The decision was penned by Assistant Ombudsman Leilani Bernadette Cabras and approved on March 18 by Ombudsman Conchita Carpio Morales.
It was made based on an administrative complaint filed by Guillermo Sylianteng, a private printer, who accused Andaya of dishonesty and conduct prejudicial to the interest of the service for hiring private lawyers Salvador C. Malana III and Glacy S. Tabirara to represent the NPO in a civil case in the Quezon City Regional Trial Court.

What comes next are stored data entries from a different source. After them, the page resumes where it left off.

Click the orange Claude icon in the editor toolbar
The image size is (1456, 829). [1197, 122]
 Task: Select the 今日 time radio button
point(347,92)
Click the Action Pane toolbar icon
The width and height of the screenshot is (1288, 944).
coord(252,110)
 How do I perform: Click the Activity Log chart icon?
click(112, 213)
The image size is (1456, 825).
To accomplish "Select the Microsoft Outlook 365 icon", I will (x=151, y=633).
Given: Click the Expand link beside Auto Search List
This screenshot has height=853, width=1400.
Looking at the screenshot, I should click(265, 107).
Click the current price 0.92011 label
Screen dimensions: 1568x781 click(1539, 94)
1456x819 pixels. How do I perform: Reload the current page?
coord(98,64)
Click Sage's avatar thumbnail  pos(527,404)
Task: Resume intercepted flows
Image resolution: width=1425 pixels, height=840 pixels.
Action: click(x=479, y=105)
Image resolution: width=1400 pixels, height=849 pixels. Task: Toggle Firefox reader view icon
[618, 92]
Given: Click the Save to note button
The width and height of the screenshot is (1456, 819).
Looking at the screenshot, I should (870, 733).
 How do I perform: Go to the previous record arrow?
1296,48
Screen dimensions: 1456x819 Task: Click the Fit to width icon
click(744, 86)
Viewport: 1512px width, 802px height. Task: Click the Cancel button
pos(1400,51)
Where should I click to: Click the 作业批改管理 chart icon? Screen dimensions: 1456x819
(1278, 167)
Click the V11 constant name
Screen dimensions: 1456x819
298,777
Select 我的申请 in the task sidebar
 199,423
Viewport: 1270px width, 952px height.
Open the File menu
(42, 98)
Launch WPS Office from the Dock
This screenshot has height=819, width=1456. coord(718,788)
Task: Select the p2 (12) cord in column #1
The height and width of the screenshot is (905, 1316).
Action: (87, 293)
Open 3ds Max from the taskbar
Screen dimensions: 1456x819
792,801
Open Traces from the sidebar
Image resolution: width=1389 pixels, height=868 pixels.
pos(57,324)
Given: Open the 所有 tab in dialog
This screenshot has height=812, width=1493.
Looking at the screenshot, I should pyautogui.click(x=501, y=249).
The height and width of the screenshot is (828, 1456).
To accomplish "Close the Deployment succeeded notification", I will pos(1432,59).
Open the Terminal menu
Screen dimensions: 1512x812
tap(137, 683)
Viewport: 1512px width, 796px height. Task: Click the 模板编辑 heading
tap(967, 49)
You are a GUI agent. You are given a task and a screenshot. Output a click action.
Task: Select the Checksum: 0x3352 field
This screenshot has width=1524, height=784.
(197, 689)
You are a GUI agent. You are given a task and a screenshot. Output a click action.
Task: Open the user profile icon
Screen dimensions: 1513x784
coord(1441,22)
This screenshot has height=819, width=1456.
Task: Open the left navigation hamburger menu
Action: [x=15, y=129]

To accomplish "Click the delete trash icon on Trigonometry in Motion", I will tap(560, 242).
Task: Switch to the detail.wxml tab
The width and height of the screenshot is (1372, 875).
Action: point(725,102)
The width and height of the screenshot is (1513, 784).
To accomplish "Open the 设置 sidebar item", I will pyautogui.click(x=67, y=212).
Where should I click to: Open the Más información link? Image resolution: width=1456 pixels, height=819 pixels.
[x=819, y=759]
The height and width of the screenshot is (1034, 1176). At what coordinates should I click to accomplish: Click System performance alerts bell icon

In her decision, Cabras said she found no “exceptional reason” for Andaya to hire two private lawyers without the mandatory consent of the government’s primary defender, the Office of the Solicitor General (OSG), and the Commission on Audit.
“Records show that he (Andaya) attempted to secure the written conformity of the OSG, albeit belatedly, when he asked for the intercession of Secretary Hermino Coloma of the Presidential Communications Operations Office for the deputization of Malana,” said Cabras.
However, Cabras said, this did not amount to dishonesty and “Andaya’s administrative liability amounts only to simple neglect of duty.”
Sylianteng said the two lawyers were hired without any bidding and were paid a compensation package of P400,000. He also said the NPO had a resident counsel, Sylvia C. Banda, whom Sylianteng said Andaya should have tapped.
In his defense, Andaya said that no NPO funds were paid to Malana and Tabirara who, he said, worked pro bono on the RTC case. Andaya said that he and the NPO had been the subject of several complaints by Sylianteng that he called a form of harassment.